Quelques chiffres concernant le trafic utilisateur?

Nous avons lancé notre première version il y a moins de 3 semaines donc c'est encore un peu trop récent pour en parler mais je peux vous dire que c'est assez significatif et que cela se compte en centaines de milliers. Le trafic est en fait assez international, avec des utilisateurs en provenance bien sûr des Etats-Unis, mais aussi de pays comme le Brésil, l'Allemagne, l'Angleterre ou encore le Japon.

Allez-vous étendre le service à la vente d'objets physiques ? A priori rien ne l'empêche...

C'est une bonne question et je pense que nous y viendrons dans les prochains mois. Le marché des biens physiques est en effet largement plus grand que le marché des biens virtuels, et je pense que tout comme certains créent des chansons, ceux qui créent des objets doivent pouvoir les vendre de manière simple sur la toile.

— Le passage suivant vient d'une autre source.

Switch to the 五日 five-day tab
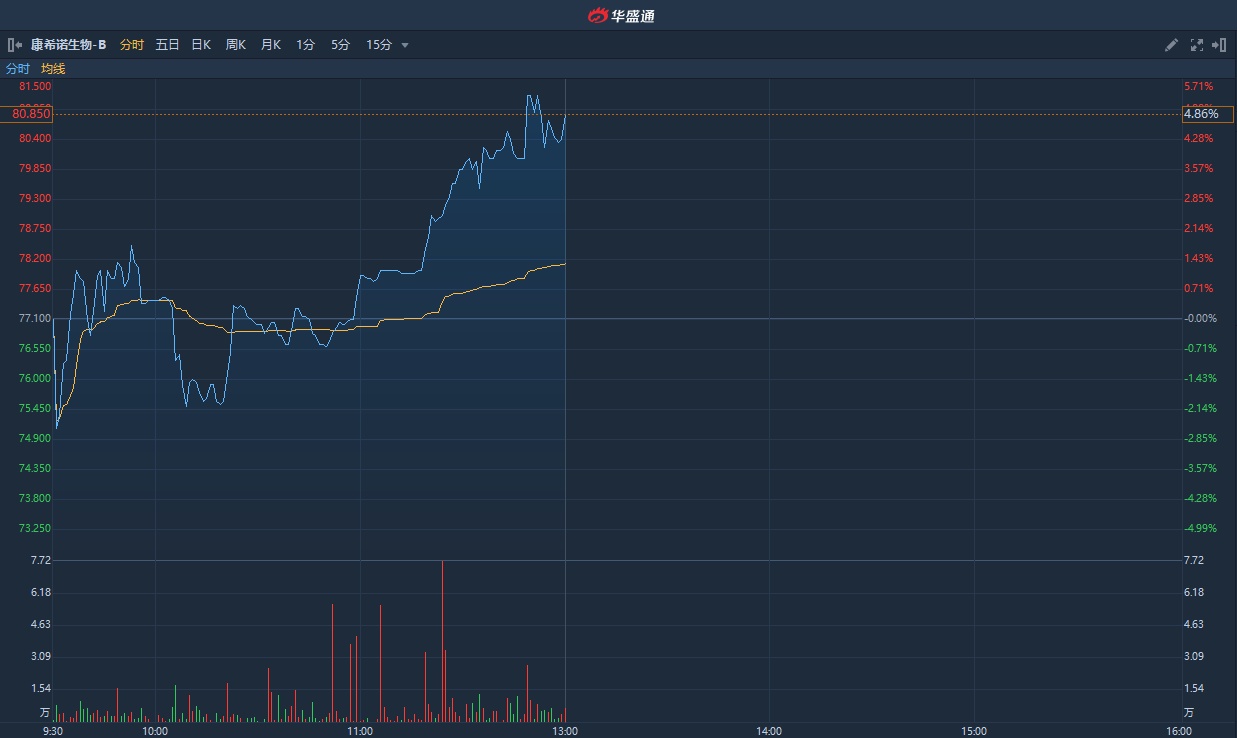Image resolution: width=1237 pixels, height=738 pixels. (167, 45)
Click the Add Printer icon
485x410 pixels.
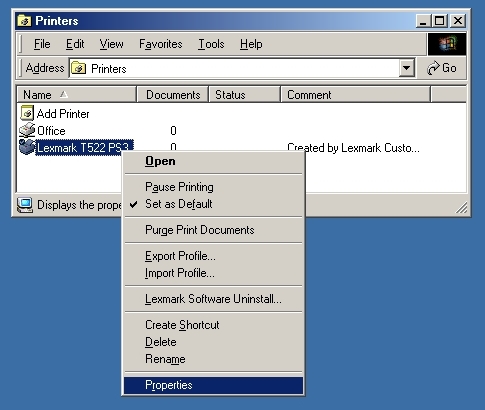[x=27, y=113]
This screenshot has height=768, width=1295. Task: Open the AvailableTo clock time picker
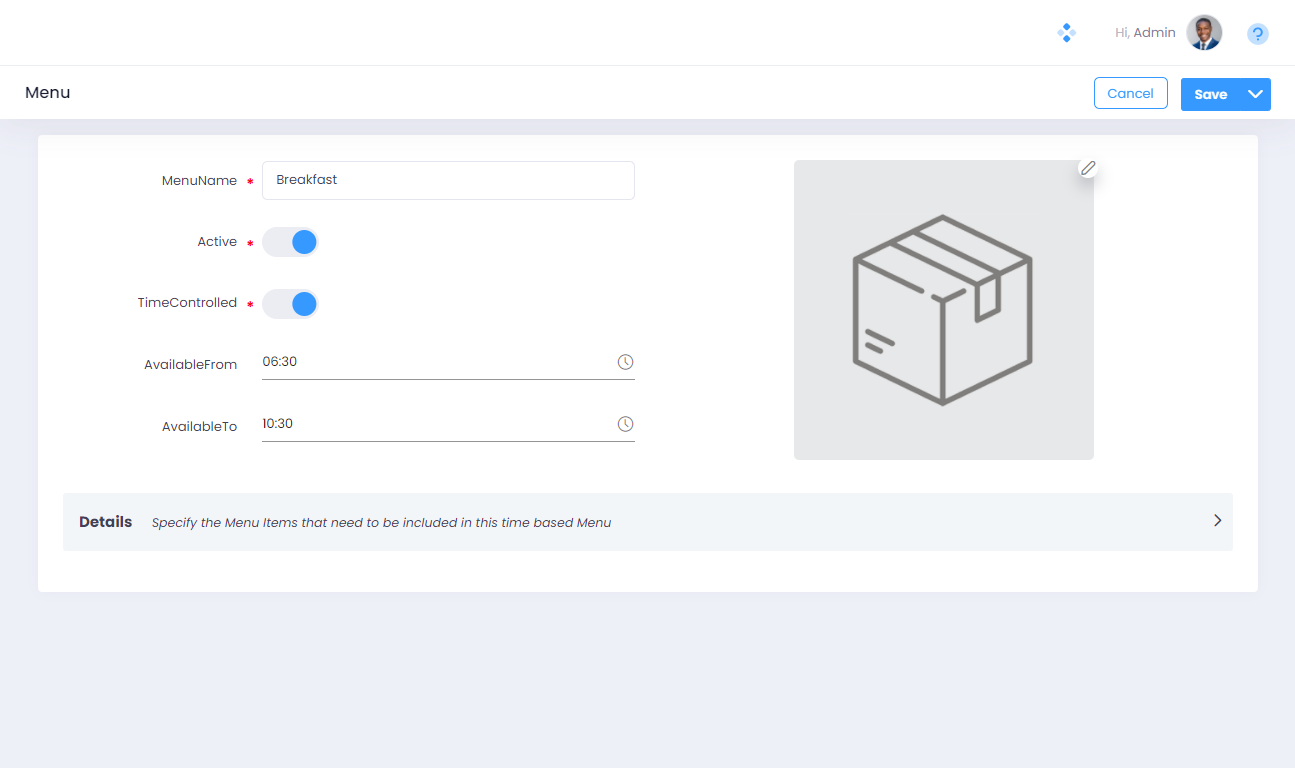tap(625, 424)
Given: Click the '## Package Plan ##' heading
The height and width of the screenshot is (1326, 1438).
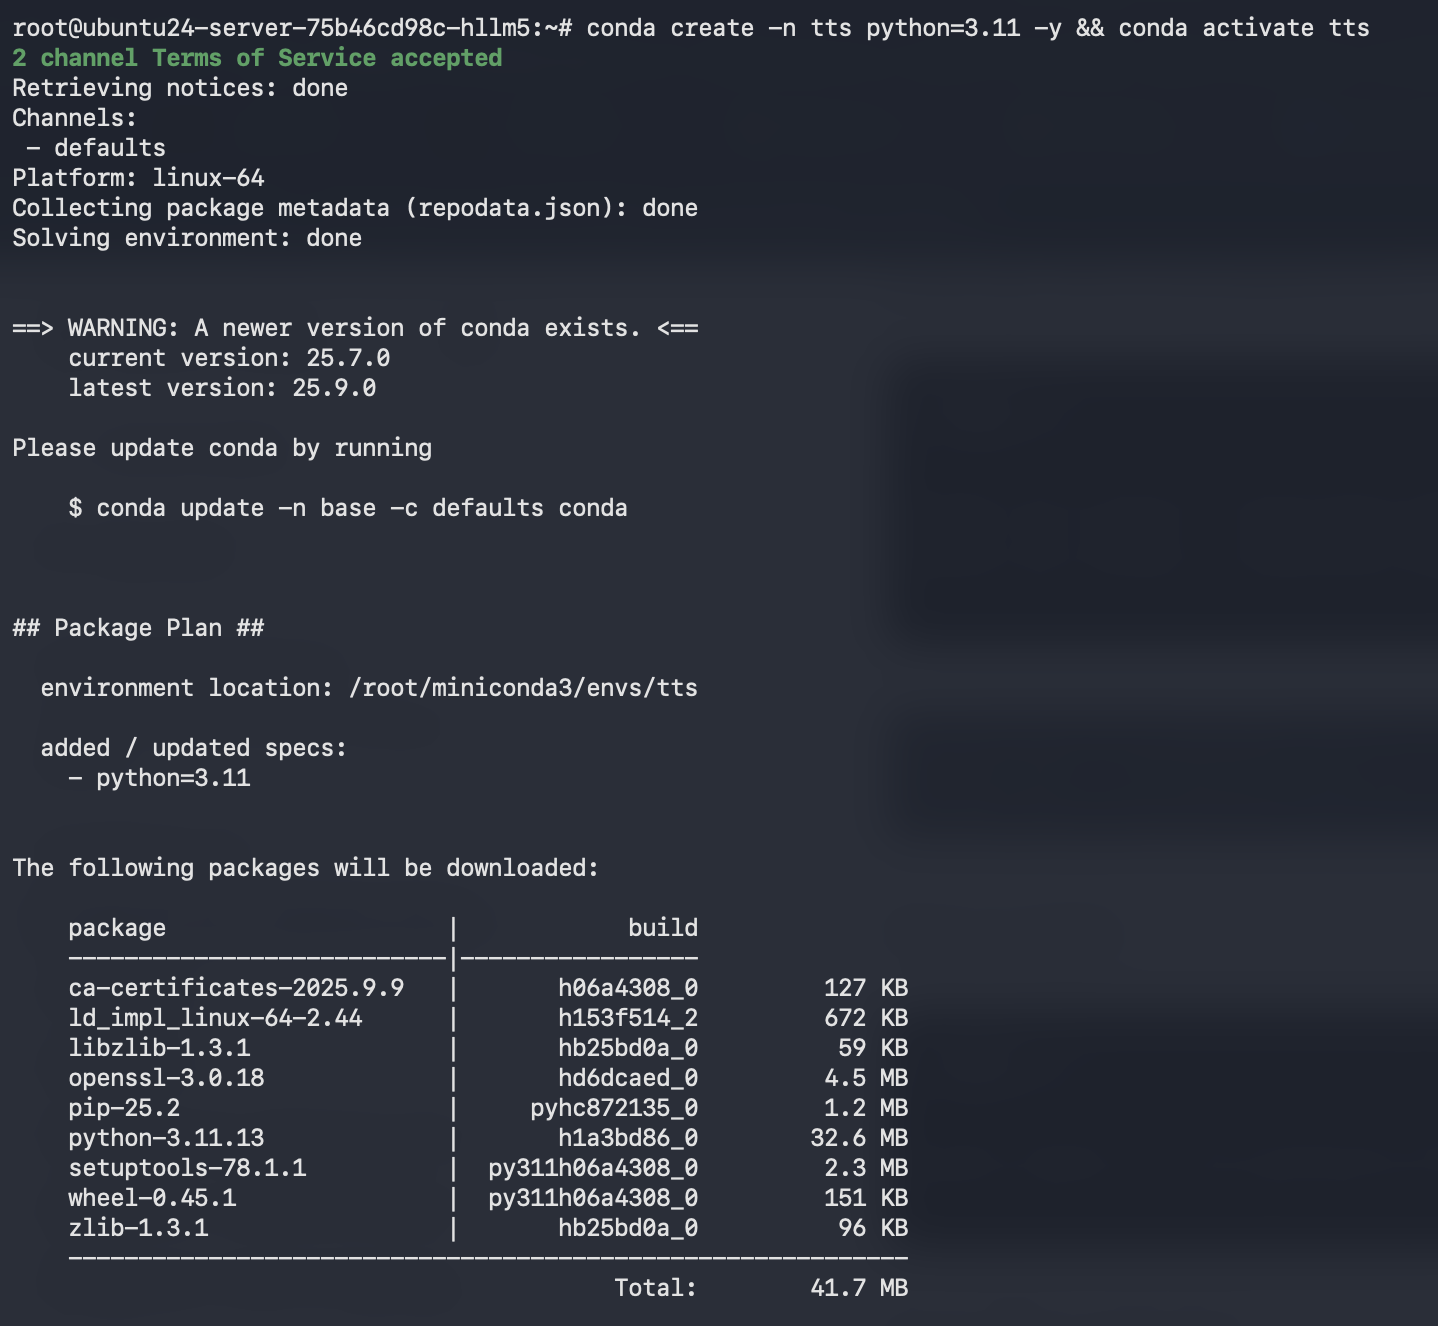Looking at the screenshot, I should (x=138, y=628).
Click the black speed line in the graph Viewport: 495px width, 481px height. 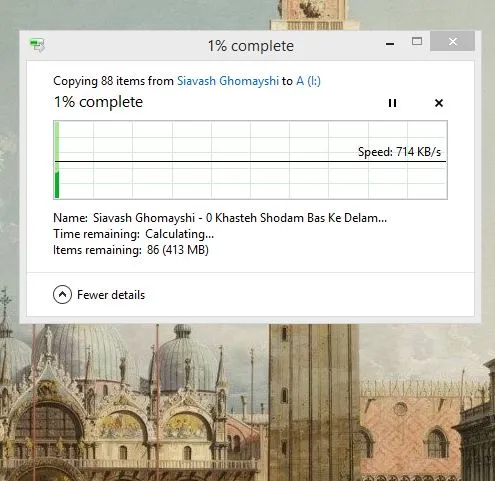click(250, 162)

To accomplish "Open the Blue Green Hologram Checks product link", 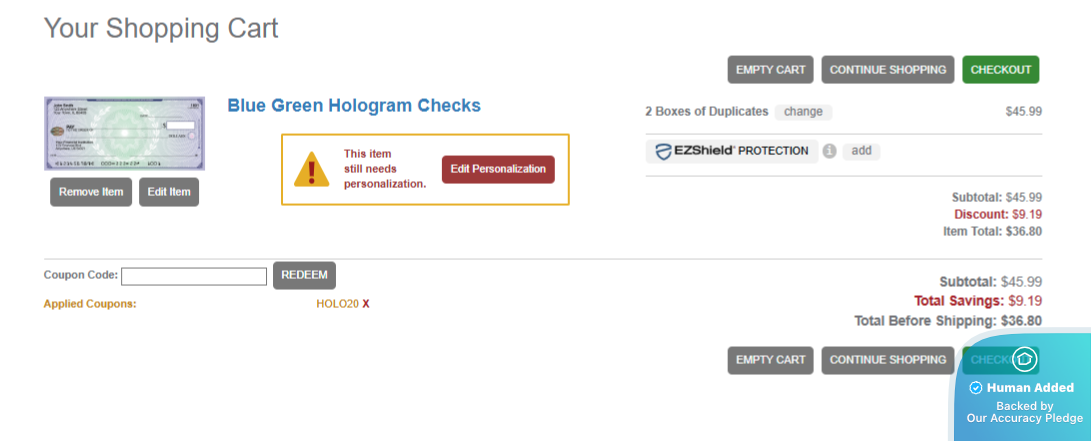I will point(354,105).
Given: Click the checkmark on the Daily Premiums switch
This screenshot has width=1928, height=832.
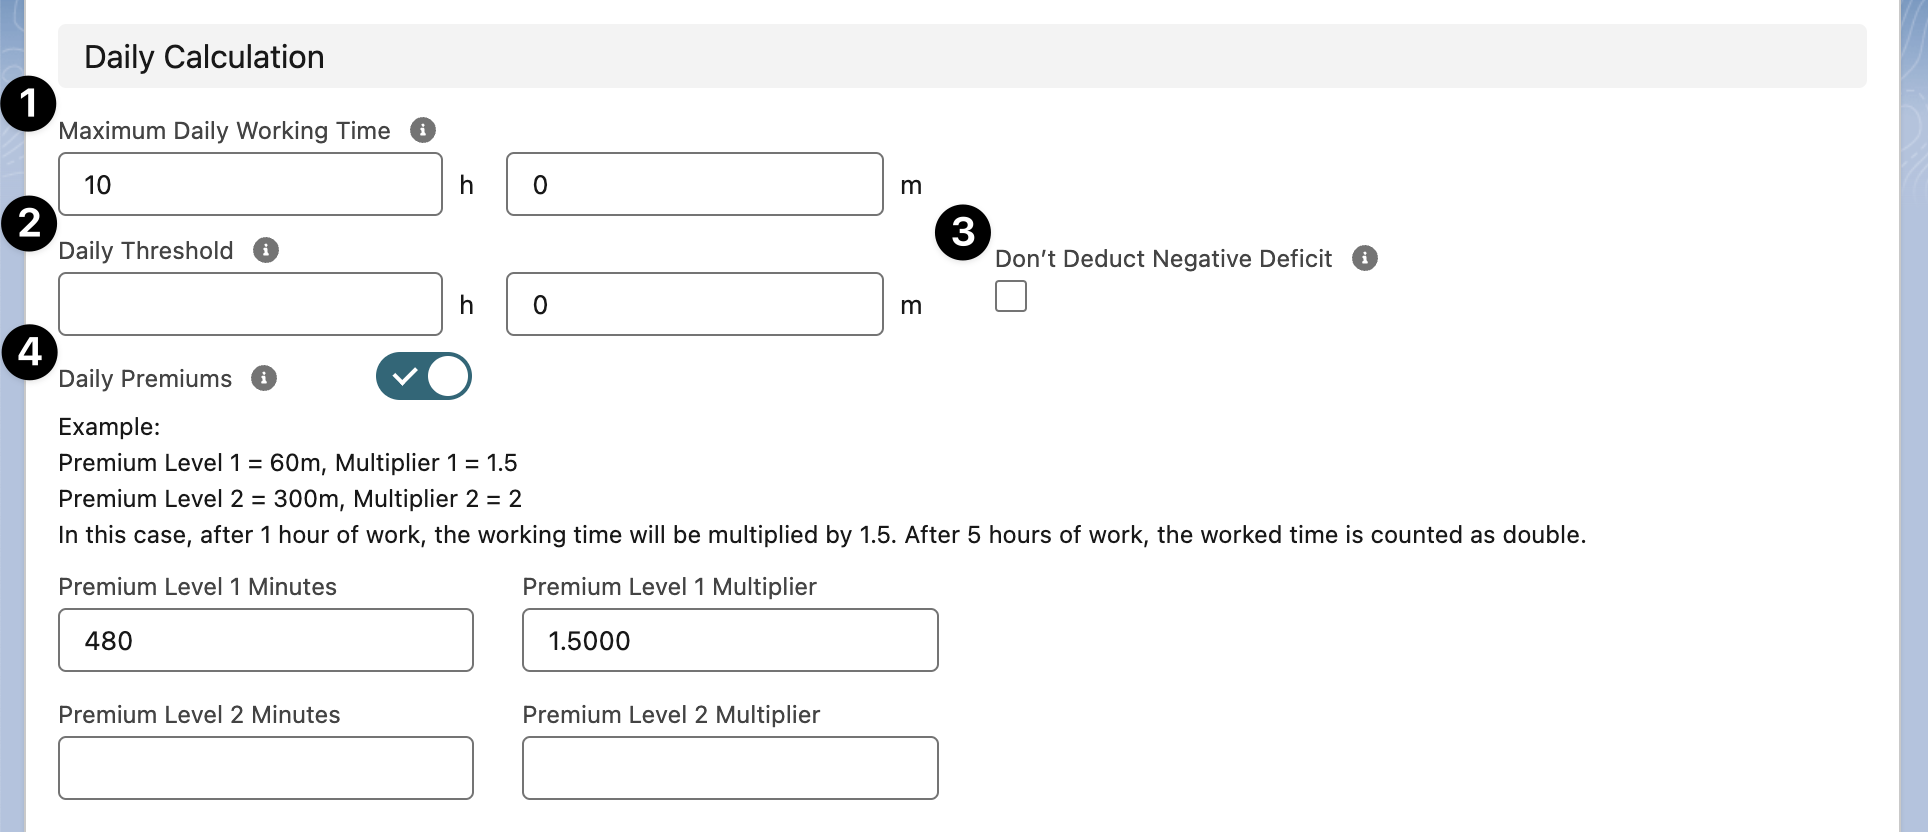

Cependant je ne veux pas précipiter les choses car je veux être certain que nous le ferons de la meilleure façon possible. Cela n'est pas sans risque et il nous faudra prendre en compte de nouveaux éléments, comme les aspects de logistique ou de remboursement d'un utilisateur, qui diffèrent lorsque l'on vend un bien physique ou un fichier virtuel.